(This article was originally published by the Canadian Labour Institute.)
12 November 2021
By Toby Sanger
There's growing interest and support for a wealth tax on the ultra-rich—and for very good reasons.
As ordinary working people have struggled for years—before and during the pandemic—the top 1% have only got wealthier and wealthier. In the decade since the Occupy Wall Street protests over the top 1% and rising inequality the wake of the “Great Recession”, things have actually got worse!
The top 1% was the only group that actually increased their share of national wealth in the decade from 2010 to 2019: the share of all other groups declined or stayed the same. The top 1% have accumulated more than 25% of net national household wealth: that’s more than 75% of Canadian households. This extreme wealth inequality is bad for our society, bad for democracy, as the wealthiest accumulate more political power along with their economic power, and also bad for the economy, as is now widely accepted.

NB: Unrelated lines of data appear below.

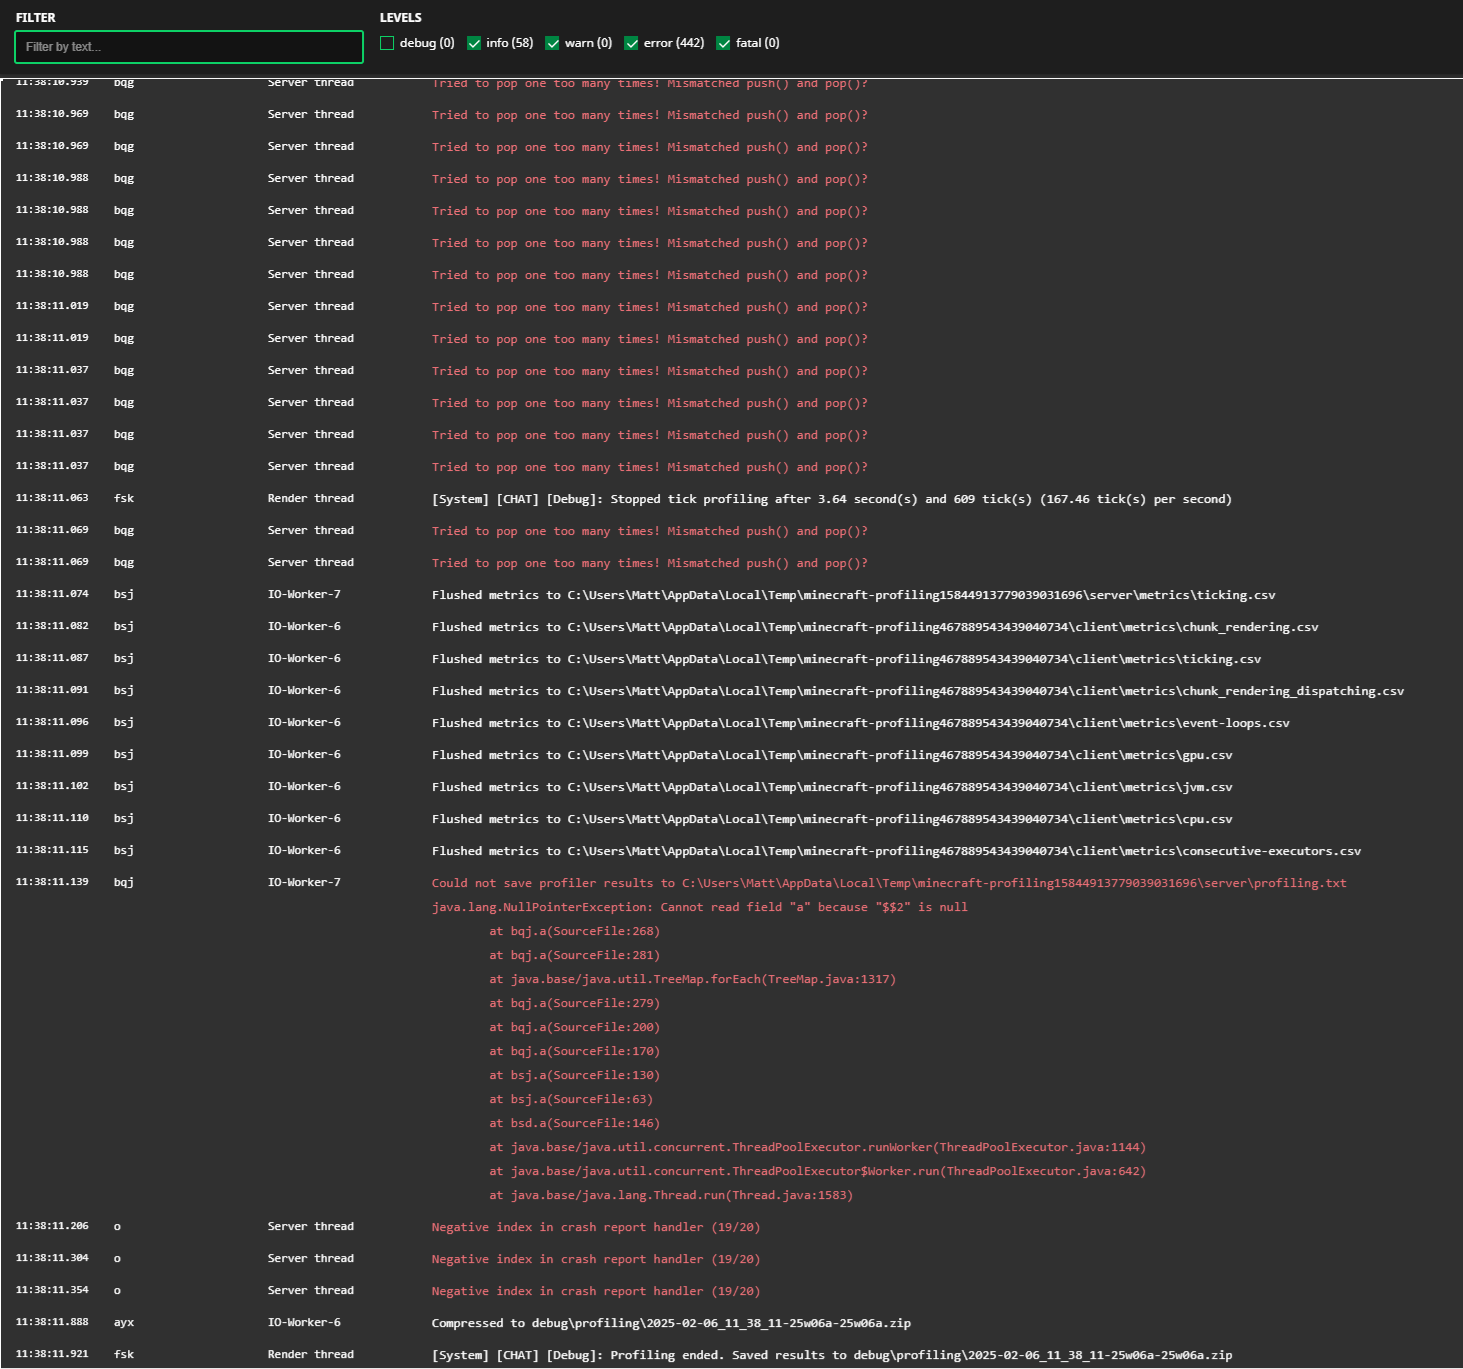Select the gpu.csv flushed metrics entry
This screenshot has width=1463, height=1369.
tap(831, 755)
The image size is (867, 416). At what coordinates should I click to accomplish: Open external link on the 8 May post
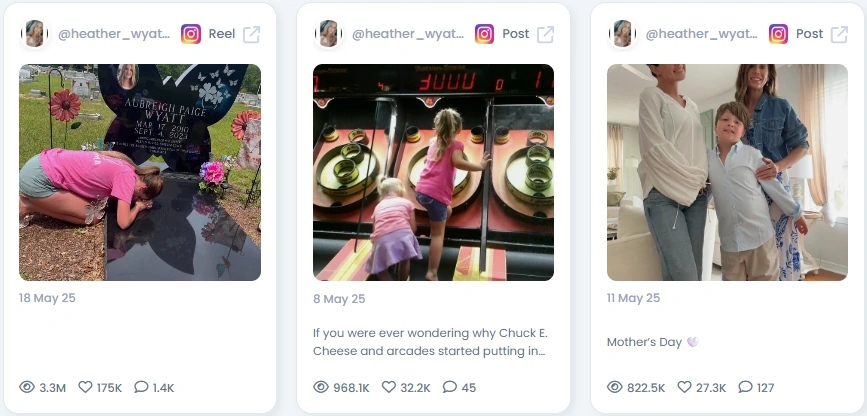(x=546, y=34)
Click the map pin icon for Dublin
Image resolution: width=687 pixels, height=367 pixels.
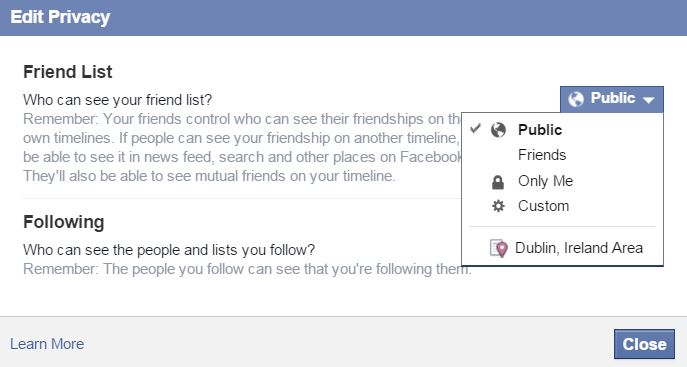click(x=499, y=248)
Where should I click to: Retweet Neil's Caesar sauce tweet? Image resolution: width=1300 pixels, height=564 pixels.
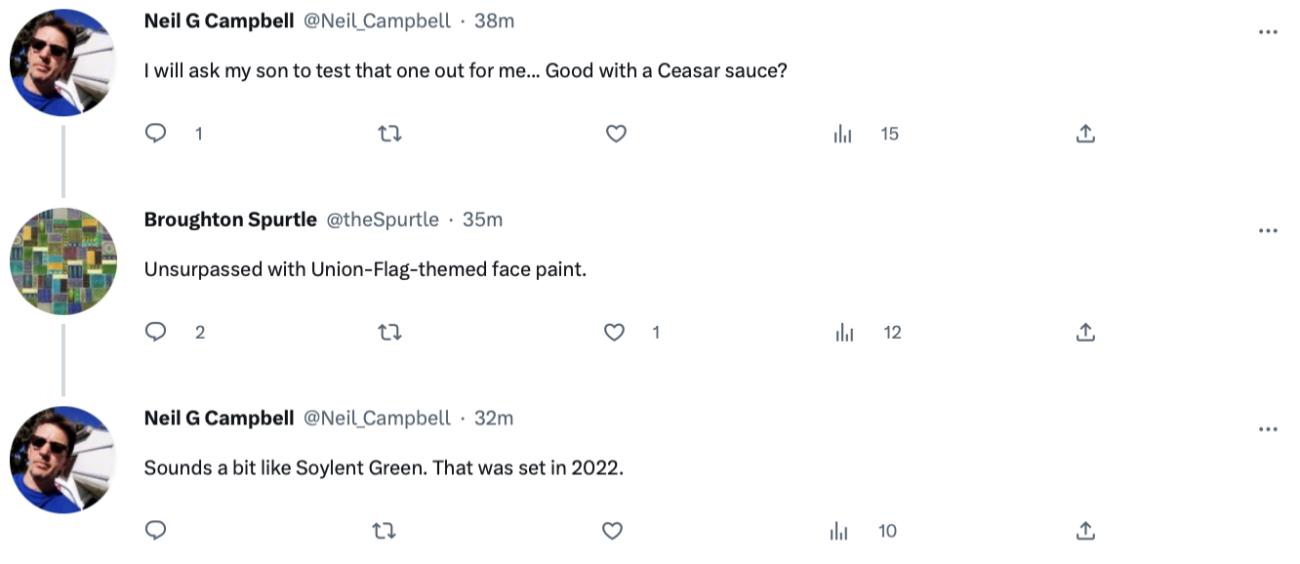(x=388, y=133)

How can reverse this growth of extreme wealth inequality? We need to strengthen the power of workers through unions, increase real wages, strengthen labour standards, increase minimum wages and expand public services and social benefits, but we also need to reduce the wealth of the top 1% and increase revenues—and the best way to do that is with an annual wealth tax.
Because inequalities of wealth have become so extreme, even an annual wealth tax on the ultra-wealthy at a low rate would raise many billions each year. In fact, a wealth tax of just 1% on net wealth of over $10 million, 2% on net wealth of over $100 million and 3% on wealth of over $1 billion would generate about $20 billion annually.
This wouldn’t affect anybody with net wealth of $10 million or less, or the first $10 million of net wealth of any family. It would modestly affect—and likely not even reduce—the wealth of just the top 0.5%: just 76 thousand families. And a modestly progressive wealth tax like this could pay for important public services that would significantly benefit millions of Canadians. For instance:
$12 billion annually would cover the cost of tuition for all 2.2 million Canadian university and college post-secondary students.
$9.2 billion will pay for a national accessible child care program.
$10 billion could pay for a national pharmacare program that would save Canadians families an average of over $600 per year.
Some say that a wealth tax would be confiscatory and jealously take the well-deserved assets of entrepreneurial business leaders who create jobs, but this is false for many reasons:
Our tax system is unfair at the top: the top 1% pay a lower overall rate of tax as a share of their income than all other income groups, including the poorest 10%--and it’s even more unequal by wealth group.
Most Canadian families already pay an annual tax of close to 1% on their main asset, through property taxes on their houses—but the financial assets of the wealthiest are largely untaxed.
A disturbing number of millionaires and billionaires have been able to avoid paying any income tax at all through their use of tax loopholes and tax havens, and pay very little tax on their wealth at all.
Many of the wealthiest have accumulated their wealth through anti-competitive behaviour, price gouging and public subsidies, and through inheritance and Canada is the only G7 country without any form of inheritance or estate tax.
A wealth tax on the ultra-rich would also be relatively inexpensive to collect and hard to avoid. Most of the wealth of the ultra-rich is held in their businesses and corporate holdings, and their value is often tracked in real time. While some have been able to hide some of their assets through tax havens, those opportunities are closing as nations around the world introduce registries of the owners of assets and agree to automatic exchange of tax information
There’s enormous public support for wealth taxes. The latest polling found that 89% of Canadians support an annual wealth tax paid on the richest Canadians, including 91% of Liberal supporters, 83% of Conservative supporters, 93% of NDP supporters, 96% of Bloc supporters and 95% of Green party supporters. Even many of the wealthiest billionaires and millionaires also strongly support brining in wealth and inheritance taxes.
So what is our government waiting for?
The Trudeau government promised in their 2020 Throne Speech to “explore ways to tax extreme wealth inequality” but haven’t done anything yet.
Fortunately, the NDP has made tax fairness and making the rich pay a top priority, including through a wealth tax. The Bloc Quebecois also included a wealth tax—but only for three years—in their platform.
The federal government will need all the revenue it can to pay for the costs of the pandemic and to build back better—and in the minority government, the Liberals will need the support of the NDP or Bloc to implement their promises. There has never been a better opportunity to make our tax system fairer and reduce inequalities with a wealth tax. The ultra-rich are certain to use their influence with the Liberals to fight it—and that’s why we need the power of people and strong public pressure to achieve it.